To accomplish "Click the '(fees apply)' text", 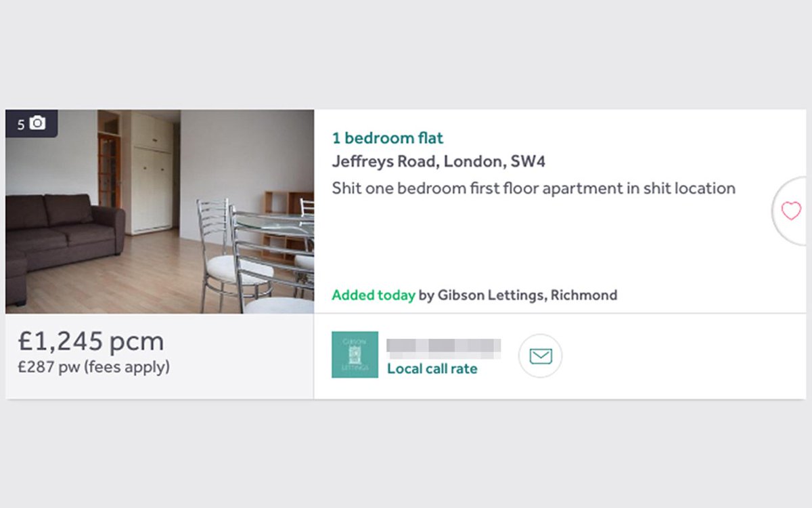I will pos(127,367).
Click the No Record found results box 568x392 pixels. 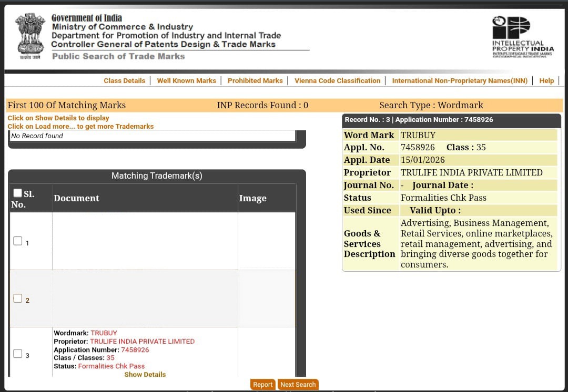click(153, 136)
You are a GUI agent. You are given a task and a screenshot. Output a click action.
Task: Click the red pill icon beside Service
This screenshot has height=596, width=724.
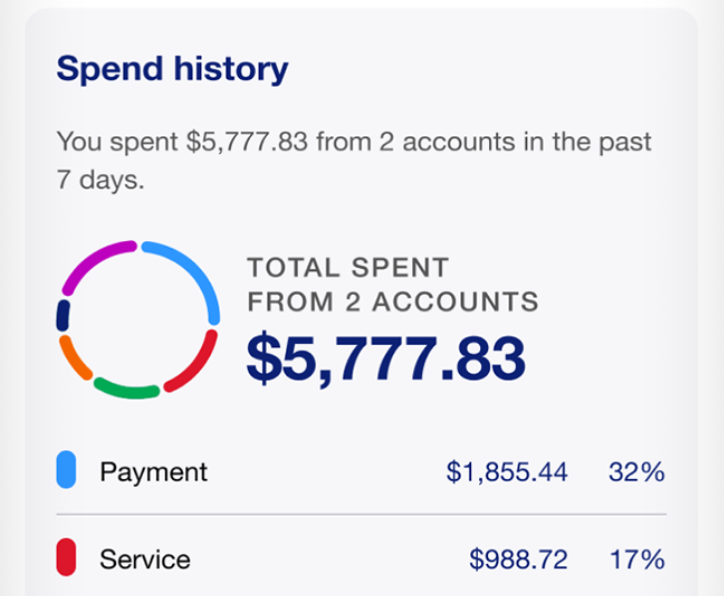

####################

Directions →
What is needed is the number of lines above that include the string "screenshot", and nothing else.

Finished task →
2